Don't forget about Kass
Kass came to the foreground again this episode, along with her #ChaosKass hashtag. While it's clear her abrasiveness has rubbed both her castmates and a good chunk of the audience the wrong way, we still think Kass's game has been significantly undervalued by both groups. Just in the last two episodes, flipping Woo was something both Kass and Spencer desperately needed for their respective endgames to have any hope of existing, and they tried a joint recruiting venture during the reward in last week's episode, to no success. Spencer lectured Kass on the need to get Woo (which Kass already knew), but it was Kass that did the heavy lifting this episode and actually completed the task, publicly exposing Tony's making competing final two/three alliances with both Woo and herself. It was far from elegant, since she incurred the wrath of Tony in doing it. But still, she did it. It's surprising how closely this tracks to the Cochran/Dawn dynamic in Caramoan, where the pair would agree on a plan, Dawn would do most of the footwork, then Cochran would bask, relaxed and clean-handed, in the credit for masterminding the move.

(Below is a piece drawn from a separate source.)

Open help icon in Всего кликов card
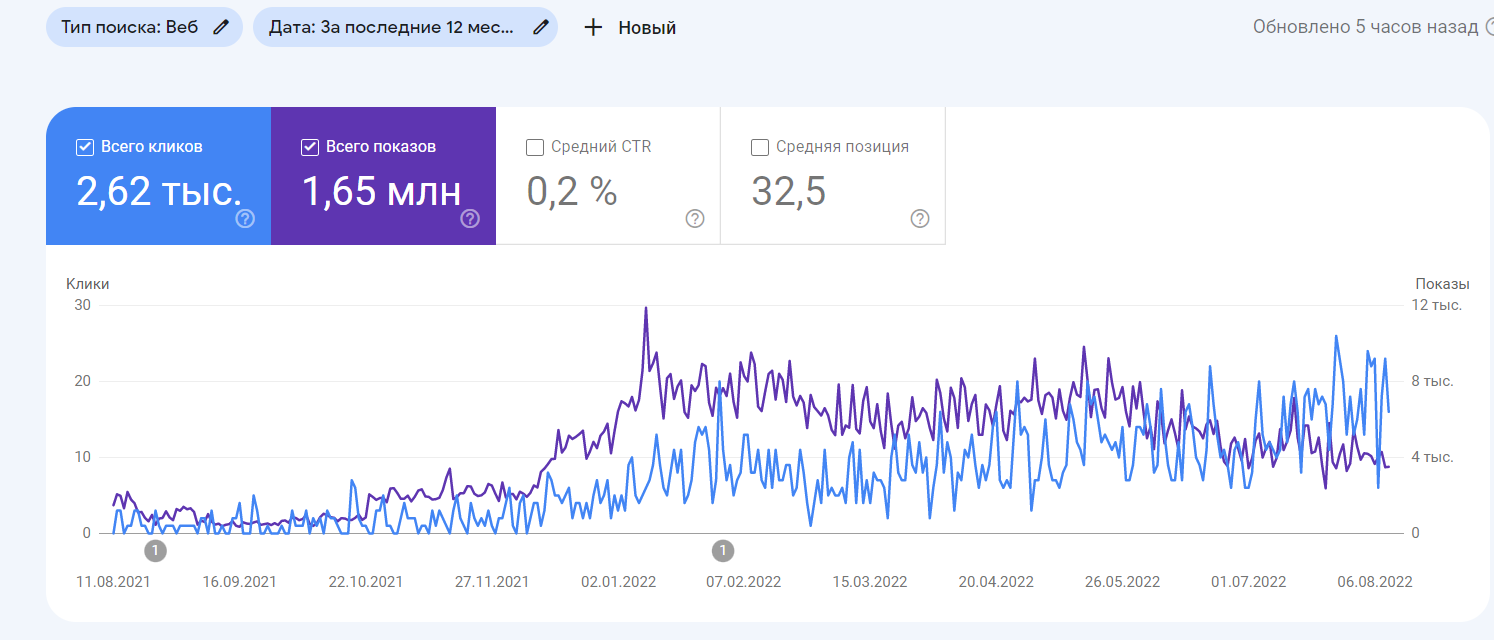Viewport: 1494px width, 640px height. click(x=245, y=219)
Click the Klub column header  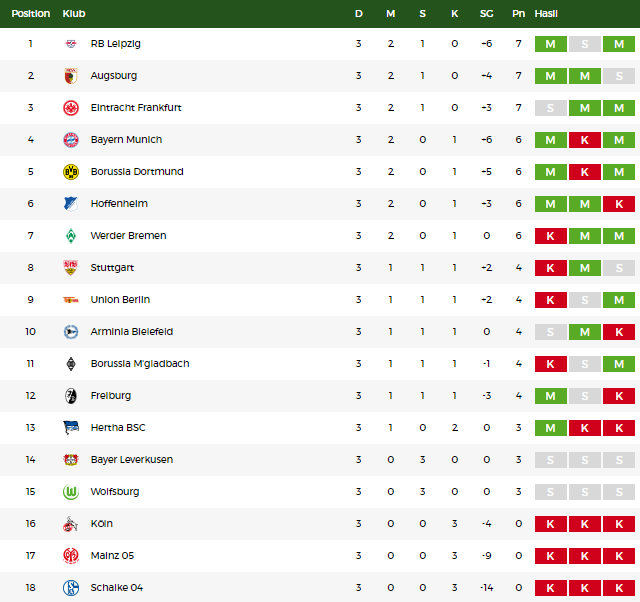click(x=74, y=14)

Without Kass's efforts, Spencer would be faced with a granite-solid Trish-Tony-Woo triad in the next episode, with nary a glimmer of a chance to be a finalist, save by continued immunity challenge wins. Instead, both Kass and Spencer now have vastly improved chances to get to the end. Admittedly, Kass's lack of subtlety in achieving her chaotic goals makes it extremely unlikely she could actually win. None of the jurors seem to respect her. But still, had she gotten booted this week, her chances really would have been zero. Which is not to say Spencer doesn't know his stuff: he's playing a textbook post-HvV Survivorgame. Kass is clearly not, but she's still playing, and she's getting results.
In a perfect world, Kass's chances to win wouldn't be zero, at least against someone like Woo. She's faced far greater odds to reach this point than Woo has, and has played a far more active game. She certainly has the skills and awareness to articulate and emphasize these points to the jury. But in the real world, where the Caramoan jury tore apart Dawn's far-less-confrontational game, Kass probably does have zero chance to win. But it's important to remember her overall contributions to the season have been far greater than zero, despite the likely outcome.